Back to School Why Friendship is Important for Children 

By: Danny Huerta, PSYD, MSW, LCSW, LSSW

 


“Friendship is born at that moment when one person says to another, ‘What! You too? I thought I was the

only one.’” – C.S. Lewis 


I don’t know about you, but I can still vividly remember playing sports with friends, laughing, playing video games, dreaming, going to camp, and sharing painful moments with friends as I grew up. In my role as a dad, I’ve gotten to listen to my son and daughter try to decipher and process dynamics and moments with their friends. The reality is that friendships can quickly shift and can take a child on a wild emotional ride. So as they head back to school and re-establish their friendships, it is critical that we, as parents, guide them to make wise choices when choosing friends.

Friendships have a fascinating impact on our lives, some positive, and some negative. Friendships can motivate and can distract. My daughter has said, “Dad, I can’t help laughing in class when my friends start laughing.” There is something contagious about friends. As a dad and as a counselor, I have seen the incredible impact friendships can have on children.

5 Things to Know for Back To School

As our kids head back to school (online or in-person), some kids are looking forward to seeing their friends and some are dreading the feelings of rejection. The pandemic has offered some new challenges for maintaining friendships, and the school year is compounding some of the challenges. Keep in mind that you may need to be creative in helping provide moments of connection for your child.

Listed below are the five reasons friendships are essential in your child’s life. Help your child understand the importance of choosing well when it comes to friends. I was recently talking with a young man in his early twenties who had been heavily involved in drugs since his teen years. He is now in the process of getting his life together. This young man told me that close to twenty of his friends are now in jail. We talked about how he chooses his friends. He has been wrestling with the fact that he has to learn healthy ways to pursue friendships. Wisdom is an essential component when choosing friends.  

  

1. Friendships Build Beliefs

How have your friendships impacted you? How did you pick your friends? What is a healthy friendship and unhealthy friendship?

Beliefs are the driving engine to our thoughts, emotions, and actions. Friendships can have a profound influence on what we believe about ourselves and the world around us. The Bible tells us in Proverbs 22:24-25, “Make no friendship with a man given to anger, nor go with a wrathful man, lest you learn his ways and entangle yourself in a snare.”

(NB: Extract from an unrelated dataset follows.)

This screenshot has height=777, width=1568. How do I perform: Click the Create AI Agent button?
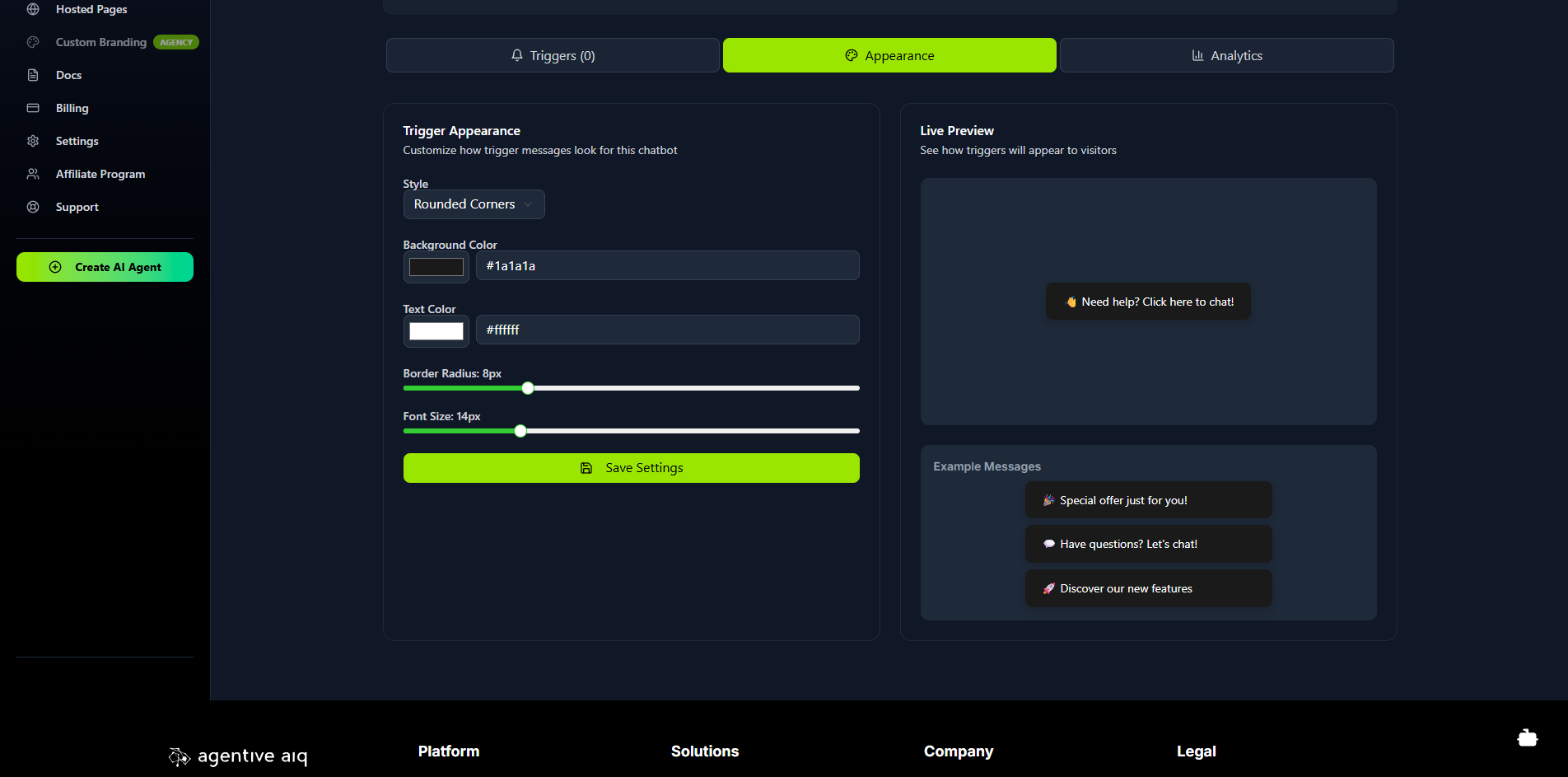[105, 267]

Take some time to talk about ways friends have impacted your beliefs and ways friends have impacted your child’s beliefs. I remember playing at a high school basketball game, looking up, and seeing a few signs friends had made for the game. What a treat! But what was fascinating is the belief it created on the value I brought to the game. Friends can fuel internal and external action, but it’s important to understand in which direction (Proverbs 4:23). 

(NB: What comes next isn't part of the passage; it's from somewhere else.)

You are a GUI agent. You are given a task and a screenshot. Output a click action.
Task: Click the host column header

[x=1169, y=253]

It’s important to ask yourself, “What messages is my child getting from his or her peers? Where is he or she making friends? What kind of friendships is he or she developing?”

 

2. Friendships Lead Us Toward Growth

The second reason why friendship is important is that it can lead us toward growth, connection, and personal improvement. On the other side of that coin, however, it can lead us toward personal destruction, emotional pain, and distractions if we are not careful with who we choose to be our friends. Friends influence our children within three core needs that we all are hard-wired to have.

 

Three Core Needs for Friendship

Every person has three core needs:

1. A Sense of Belonging – Ask, “Do you feel like you belong or that you have to find ways to fit in with your friends?” In other words, “Are you stressed about what they think of you? Or are you at peace when you’re hanging out with them?”

2. A Sense of Worth – You can ask, “Do you feel worthwhile when you’re with your friends, or do you have to find ways to make yourself feel worthwhile around your friends?” In other words, “Do your friends make you feel like you’re a valuable person to them? Or do you have to be constantly guessing whether they care about you or not?”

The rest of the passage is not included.